Sunday, June 12, 2011

"The Reading Wars," P. David Pearson


Jason suggested doing a post on the different perspectives in reading education, which immediately made me think about P. David Pearson.  Last semester, I read an article that he coauthored with Alan Schoenfeld, "The Reading and Math Wars" (and highlighted basically the entire thing), but I suspected that he had an article only on reading that would be better for this purpose (which he does).  I also went to go hear his distinguished lecture at AERA, "The History of Reading Comprehension."  Plus, he was the discussant at one of David Gamson and David Baker's sessions, and he asked to borrow my program to look something up (!!).  Clearly, we are like bffs.  So I will use his "The Readings Wars" article and the crumpled, handwritten notes I took on a Sheraton notepad during his lecture to write this post.  :o)

First of all, you guys should all read this article.  It is AWESOME - in its breadth, depth, and insight.  I think that you have probably heard of the whole language vs. phonics debate in reading??  I actually have vague memories of hearing about this debate even as a middle school student.  Perhaps the most important thing to know about these terms is that they represent huge and enduring debates in education, much bigger than literacy instruction alone.  From the terms themselves, you might think ok, these are two approaches to teaching reading: Phonics focuses on teaching kids letter sounds and how to put them together (breaking words down); whole language focuses on teaching students how to recognize entire words.  No.  That might be a rough definition, but it is not what they mean.  

Whole language, for example, is a term that has come to represent many progressive teaching techniques.  Pearson calls it the “reading field’s foray into constructivist pedagogy,” but also associates it with other progressive approaches, like "process writing, literature-based reading, and integrated curriculum," which Pearson describes as whole language's "intellectual cousins" (220).  The “guiding principles” of whole language are “authenticity (in texts, tasks, and tests) and curricular integration (across reading, writing, speaking, and listening) and between the language arts and other curricular areas” (216).  The “whole language” approach to reading instruction stemmed from changes in ideas about how people learn.  Advances in technology allowed researchers to better understand the inner workings of the brain, the “cognitive revolution” in psychology.  In addition, there was a growing emphasis on sociocultural theories of learning, which emphasized how meaning comes from an individual transacting with their environment and with other people.  (Think about the reader-response activities we did in class, and how we also shared those personal transactions with the text with each other.) 

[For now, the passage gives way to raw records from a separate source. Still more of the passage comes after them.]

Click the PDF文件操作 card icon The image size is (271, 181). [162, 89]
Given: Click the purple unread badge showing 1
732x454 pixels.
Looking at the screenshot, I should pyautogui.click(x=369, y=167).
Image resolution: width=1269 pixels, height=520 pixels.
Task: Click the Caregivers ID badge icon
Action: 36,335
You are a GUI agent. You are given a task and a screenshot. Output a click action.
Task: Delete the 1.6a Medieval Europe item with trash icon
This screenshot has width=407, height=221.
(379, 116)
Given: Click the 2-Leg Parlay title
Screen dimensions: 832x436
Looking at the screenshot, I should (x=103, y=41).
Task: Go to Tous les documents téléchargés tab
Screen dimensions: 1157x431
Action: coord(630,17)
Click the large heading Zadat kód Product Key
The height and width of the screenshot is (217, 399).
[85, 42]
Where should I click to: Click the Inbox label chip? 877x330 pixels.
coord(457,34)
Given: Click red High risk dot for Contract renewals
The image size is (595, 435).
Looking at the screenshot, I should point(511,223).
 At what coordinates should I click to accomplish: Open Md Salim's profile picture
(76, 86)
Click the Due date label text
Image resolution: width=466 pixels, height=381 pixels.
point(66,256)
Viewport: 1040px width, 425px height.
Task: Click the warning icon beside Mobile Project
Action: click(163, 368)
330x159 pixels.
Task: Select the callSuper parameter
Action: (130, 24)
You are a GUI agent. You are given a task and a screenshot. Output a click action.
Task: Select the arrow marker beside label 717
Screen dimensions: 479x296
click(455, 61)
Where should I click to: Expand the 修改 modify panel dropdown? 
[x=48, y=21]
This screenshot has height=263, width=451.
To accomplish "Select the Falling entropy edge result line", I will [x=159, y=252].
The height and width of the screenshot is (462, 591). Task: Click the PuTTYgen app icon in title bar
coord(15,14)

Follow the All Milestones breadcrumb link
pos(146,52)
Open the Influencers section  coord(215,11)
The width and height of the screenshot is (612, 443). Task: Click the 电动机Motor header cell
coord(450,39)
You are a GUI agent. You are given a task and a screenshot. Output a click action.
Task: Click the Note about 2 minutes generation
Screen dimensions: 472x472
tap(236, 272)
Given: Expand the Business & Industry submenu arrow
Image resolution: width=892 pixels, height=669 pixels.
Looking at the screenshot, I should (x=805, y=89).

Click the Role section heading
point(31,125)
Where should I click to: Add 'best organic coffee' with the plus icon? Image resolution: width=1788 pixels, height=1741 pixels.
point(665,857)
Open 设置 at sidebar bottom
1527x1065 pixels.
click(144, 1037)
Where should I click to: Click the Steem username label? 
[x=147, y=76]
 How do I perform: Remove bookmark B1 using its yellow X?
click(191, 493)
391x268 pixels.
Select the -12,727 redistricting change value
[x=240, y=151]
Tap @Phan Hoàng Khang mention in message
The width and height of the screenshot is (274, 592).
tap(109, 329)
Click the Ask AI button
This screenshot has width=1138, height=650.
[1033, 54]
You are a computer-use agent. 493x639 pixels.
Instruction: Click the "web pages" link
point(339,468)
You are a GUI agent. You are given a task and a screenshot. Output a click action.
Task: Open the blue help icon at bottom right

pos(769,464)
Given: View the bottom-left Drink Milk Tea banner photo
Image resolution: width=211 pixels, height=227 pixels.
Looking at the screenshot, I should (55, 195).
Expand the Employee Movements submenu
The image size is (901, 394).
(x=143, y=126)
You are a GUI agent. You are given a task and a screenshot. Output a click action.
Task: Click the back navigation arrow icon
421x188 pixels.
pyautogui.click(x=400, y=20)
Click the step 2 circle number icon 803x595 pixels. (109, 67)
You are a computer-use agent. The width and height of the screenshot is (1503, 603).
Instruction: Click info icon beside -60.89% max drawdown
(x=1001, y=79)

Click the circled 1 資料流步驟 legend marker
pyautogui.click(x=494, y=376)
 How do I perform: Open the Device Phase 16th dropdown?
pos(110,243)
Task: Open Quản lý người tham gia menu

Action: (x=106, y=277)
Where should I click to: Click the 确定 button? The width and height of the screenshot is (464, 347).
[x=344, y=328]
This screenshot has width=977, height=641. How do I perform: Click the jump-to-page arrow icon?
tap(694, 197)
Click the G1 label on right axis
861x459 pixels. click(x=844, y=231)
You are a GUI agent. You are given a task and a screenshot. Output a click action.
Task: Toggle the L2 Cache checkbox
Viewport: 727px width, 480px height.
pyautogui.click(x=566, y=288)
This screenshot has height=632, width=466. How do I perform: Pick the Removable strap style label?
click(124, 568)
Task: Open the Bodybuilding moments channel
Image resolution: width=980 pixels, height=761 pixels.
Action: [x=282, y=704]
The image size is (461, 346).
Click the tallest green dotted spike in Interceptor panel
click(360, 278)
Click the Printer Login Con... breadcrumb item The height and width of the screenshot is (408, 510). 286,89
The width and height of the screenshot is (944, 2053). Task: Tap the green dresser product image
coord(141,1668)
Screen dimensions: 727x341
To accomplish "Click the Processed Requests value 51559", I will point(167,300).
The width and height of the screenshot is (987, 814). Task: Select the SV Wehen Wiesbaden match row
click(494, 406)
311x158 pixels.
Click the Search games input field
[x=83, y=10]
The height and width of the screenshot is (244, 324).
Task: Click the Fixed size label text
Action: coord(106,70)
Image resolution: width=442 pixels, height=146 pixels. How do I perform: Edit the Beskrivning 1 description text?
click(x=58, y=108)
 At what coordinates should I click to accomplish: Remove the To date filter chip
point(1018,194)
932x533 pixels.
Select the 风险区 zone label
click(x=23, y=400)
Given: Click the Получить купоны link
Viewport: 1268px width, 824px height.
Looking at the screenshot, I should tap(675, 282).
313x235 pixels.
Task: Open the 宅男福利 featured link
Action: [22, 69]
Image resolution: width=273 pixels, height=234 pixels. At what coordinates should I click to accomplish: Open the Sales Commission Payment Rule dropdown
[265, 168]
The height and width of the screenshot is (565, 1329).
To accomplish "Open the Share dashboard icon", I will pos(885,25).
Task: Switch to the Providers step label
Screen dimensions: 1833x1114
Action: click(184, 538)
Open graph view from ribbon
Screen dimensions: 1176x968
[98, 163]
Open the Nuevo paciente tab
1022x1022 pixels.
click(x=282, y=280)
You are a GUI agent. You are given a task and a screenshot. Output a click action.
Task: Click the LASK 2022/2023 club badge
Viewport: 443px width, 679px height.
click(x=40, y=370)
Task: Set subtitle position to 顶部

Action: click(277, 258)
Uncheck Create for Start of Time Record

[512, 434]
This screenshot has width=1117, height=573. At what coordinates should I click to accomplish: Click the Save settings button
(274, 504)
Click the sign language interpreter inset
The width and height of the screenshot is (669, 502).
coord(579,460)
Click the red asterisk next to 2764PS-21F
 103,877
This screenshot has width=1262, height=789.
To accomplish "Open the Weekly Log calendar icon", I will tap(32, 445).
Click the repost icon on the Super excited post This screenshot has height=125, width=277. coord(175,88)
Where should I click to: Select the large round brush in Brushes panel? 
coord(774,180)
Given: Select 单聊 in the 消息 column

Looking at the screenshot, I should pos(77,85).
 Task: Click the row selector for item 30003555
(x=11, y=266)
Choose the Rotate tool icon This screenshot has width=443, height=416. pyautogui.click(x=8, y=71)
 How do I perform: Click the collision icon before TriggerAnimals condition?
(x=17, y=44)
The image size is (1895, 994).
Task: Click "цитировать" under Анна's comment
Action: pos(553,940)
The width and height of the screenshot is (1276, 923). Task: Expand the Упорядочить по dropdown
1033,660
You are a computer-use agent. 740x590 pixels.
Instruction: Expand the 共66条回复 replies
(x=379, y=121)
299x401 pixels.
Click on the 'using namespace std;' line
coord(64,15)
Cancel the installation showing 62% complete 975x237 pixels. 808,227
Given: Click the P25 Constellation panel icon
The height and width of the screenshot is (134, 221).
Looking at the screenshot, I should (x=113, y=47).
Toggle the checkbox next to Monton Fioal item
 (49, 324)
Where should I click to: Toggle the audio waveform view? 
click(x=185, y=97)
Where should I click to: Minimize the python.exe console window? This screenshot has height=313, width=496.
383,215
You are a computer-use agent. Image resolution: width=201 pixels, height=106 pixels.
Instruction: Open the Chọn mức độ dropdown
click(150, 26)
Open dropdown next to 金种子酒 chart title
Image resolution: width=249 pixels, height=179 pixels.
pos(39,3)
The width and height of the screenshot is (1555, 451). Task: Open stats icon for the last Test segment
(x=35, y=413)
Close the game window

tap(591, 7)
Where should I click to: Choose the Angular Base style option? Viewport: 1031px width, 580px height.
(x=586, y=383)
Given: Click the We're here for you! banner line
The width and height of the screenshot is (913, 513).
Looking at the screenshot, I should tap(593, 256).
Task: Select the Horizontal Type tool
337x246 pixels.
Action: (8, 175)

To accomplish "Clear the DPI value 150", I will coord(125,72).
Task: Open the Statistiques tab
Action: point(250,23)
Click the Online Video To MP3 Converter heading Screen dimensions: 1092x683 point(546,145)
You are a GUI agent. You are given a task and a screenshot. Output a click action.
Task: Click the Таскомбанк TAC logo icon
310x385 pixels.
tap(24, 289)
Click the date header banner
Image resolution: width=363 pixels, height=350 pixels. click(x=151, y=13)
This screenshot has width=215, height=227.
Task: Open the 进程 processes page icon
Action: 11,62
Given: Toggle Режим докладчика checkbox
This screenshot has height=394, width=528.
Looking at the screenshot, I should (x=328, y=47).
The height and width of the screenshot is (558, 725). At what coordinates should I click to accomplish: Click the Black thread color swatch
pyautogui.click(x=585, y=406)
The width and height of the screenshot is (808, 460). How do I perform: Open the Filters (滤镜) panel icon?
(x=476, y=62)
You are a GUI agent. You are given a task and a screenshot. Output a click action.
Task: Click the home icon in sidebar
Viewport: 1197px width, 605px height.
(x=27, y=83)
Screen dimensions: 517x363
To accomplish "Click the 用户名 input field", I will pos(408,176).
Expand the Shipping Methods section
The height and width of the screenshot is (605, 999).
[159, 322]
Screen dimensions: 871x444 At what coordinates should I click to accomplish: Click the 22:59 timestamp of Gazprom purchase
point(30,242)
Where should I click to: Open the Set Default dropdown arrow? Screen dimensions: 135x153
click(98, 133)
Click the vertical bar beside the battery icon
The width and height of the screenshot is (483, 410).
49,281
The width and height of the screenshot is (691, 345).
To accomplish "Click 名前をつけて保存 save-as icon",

In contrast, phonics (more than just knowing letter sounds) represents a decontextualized approach to reading, in which it is assumed that if students understand and practice the pure mechanics of the reading process, they will be able to read well.  The emphasis is on the mechanical skills of reading – understanding letter sounds and how they blend together, repeated testing of students’ reading speed (the technical terms are decoding and fluency). As you might imagine, a systematic approach to decoding letter sounds lends itself much easily to worksheets, scripted curricula, and other deprofessionalizing modes of teaching.  Whole language sees the “language arts” as a set of connected modes of thinking; phonics sees reading and writing as two separate phenomena.

Pearson speculated in 1989 that he did not see whole language as having much traction in the policy community, not because he didn’t think it was a good idea, but because its tenets did not square with a policy maker’s worldview.  Whole language is based on interpretive theories of knowledge – that external reality doesn’t exist outside of our own experience of it.  It also emphasizes the professionalism and autonomy of the individual teacher, which makes it almost impossible to “scale up.”  Pearson did not think that such complex answers would have a place with policy-makers who want simple solutions.  Pearson did see whole language as having a large effect on publishing companies, however, significantly changing the structure of basal readers and leading to more thematically linked book sets.  In spite of these changes, the phonics movement has been ascendant since about the mid-1990s.  One reason for this is policy changes at the federal level that value quantitative, experimental research in education across the board.  (Much research supporting whole language was qualitative.)  When applied to reading, this research has used very capital-S “Scientific” methods to demonstrate the importance of phonemic awareness and actual instruction in phonics (225).  Whole language research was largely shut out of the conversation because it did not fit the government’s guidelines of rigorous scientific research (228). 

Pearson points out important caveats made in even the most pro-phonics federal reading reports, though, that allow for a balanced approach. Pearson himself advocates for a combination of both approaches, and I trust his assessment.  His work may provide an answer to those reading specialists who feel confused by their coursework coming from two divergent perspectives.  Perhaps his confidence that effective teachers do both will help to assuage their cognitive dissonance.

**I wrote a pretty good amount about this article, but probably still didn’t do it justice.  Like I said, I definitely recommend reading this one in its entirety!


Pearson, P. D.  (2004).  “The Reading Wars.”  Educational Policy.  Vol. 18, Issue 216.  p. 216-252.